Les aides militaires accordées par les Etats-Unis au régime de Moubarak auraient considérablement servi les intérêts personnels du président déchu. Son yacht de 145,7 mètres baptisé Freedom (Liberté), 5e du classement mondial des yachts personnels les plus longs, aurait bénéficié des largesses financières de l’aide américaine pour être remis à neuf.

D’après le site Mother Jones (un magazine de la gauche américaine), l’aide militaire annuelle de Washington à l’Egypte est estimée à 1,3 milliards de dollars (960 millions d’euros). A l’endroit des investissements destinés à renforcer l’armée égyptienne, le site révèle qu’«en 1999, la US Navy a approuvé le fait qu’une partie de l’aide militaire du Congrès serve à la modernisation du Freedom […] à hauteur de 645.480 dollars (476.600 euros)».

Avec un rapport publié en 2003, l’inspecteur général du département de la Défense est le premier à attirer l’attention sur le détournement de ces fonds. Une partie de ceux de la Navsea (la direction technique de la marine américaine, dont l'objectif principal est la construction et l'entretien les bâtiments de guerre et la frégate américaine) a servi «aux travaux d’entretien sur le yacht présidentiel ainsi que pour d’autres dépenses non spécifiées», rapporte-t-il.

Le clan Moubarak se défend de tout détournement, étant donné que le Freedom n’est pas un bien privatif mais un «vaisseau d’entraînement de l’armée égyptienne». Le rapport d’enquête considère au contraire le Freedom comme «une pièce du musée, un bateau d’Etat destiné au plaisir et aux fêtes du président».

L’aide militaire américaine pour l’Egypte date de 1979, au moment du traité de paix conclu avec Israël. Après ce dernier, l’Egypte est le pays qui reçoit le soutien financier américain le plus improtant, avec 2 milliards de dollars annuels (1,47 milliard d'euros) —dont 65% reviennent à l’armée.

D’après Al Jazeera, le gouvernement  américain aurait commencé à réévaluer son aide militaire à l’Egypte dès fin janvier, au début des manifestations.

En 2009, Ahmed El-Sayed El Naggar, économiste à la Fondation Al-Ahram au Caire (qui possède l'hebdomadaire égyptien du même nom), écrivait pour la Fondation Carnegie pour la paix internationale:

«ces fonds ne sont pas destinés à renforcer le pouvoir de l’armée égyptienne contre une menace extérieure […]  mais plutôt à renforcer la sécurité intérieure du pays et la capacité du régime à faire face aux mouvements populaires».
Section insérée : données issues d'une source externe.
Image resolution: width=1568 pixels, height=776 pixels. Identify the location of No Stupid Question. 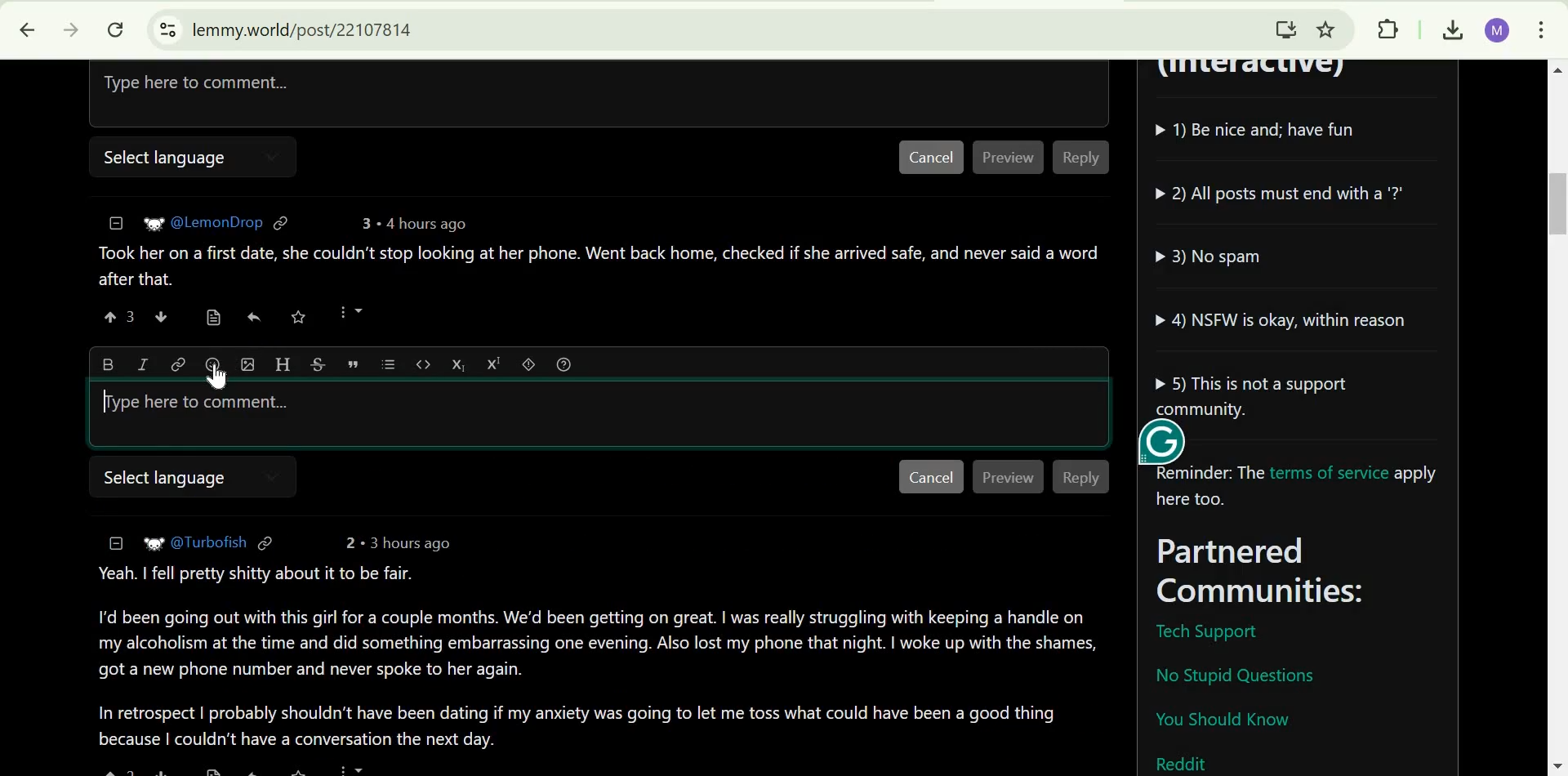
(1242, 674).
Un argument développé par l’économiste William Easterly dans le quotidien britannique le Guardian. Sa théorie du «secret inavouable» du «système des aides internationales» dénonce l’indifférence des pays donateurs quant au caractère répressif des régimes qu’ils soutiennent.
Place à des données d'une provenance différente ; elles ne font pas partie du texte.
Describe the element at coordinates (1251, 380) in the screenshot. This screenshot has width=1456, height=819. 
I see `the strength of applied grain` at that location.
«L’aide étrangère pour le régime de Moubarak a largement soutenu le gouvernement dans les affrontement avec les manifestants.»

Le Guardian ajoute que la police anti-émeute égyptienne avait des pistolets à gaz lacrymogène fabriqués aux Etats-Unis.

Al Jazeera ajoute que le 28 janvier 2011, un câble de WikiLeaks révélait une «frustration de la part des officiers de l’armée égyptienne qui pensent que 1,3 milliard de dollars, ce n’est pas suffisant».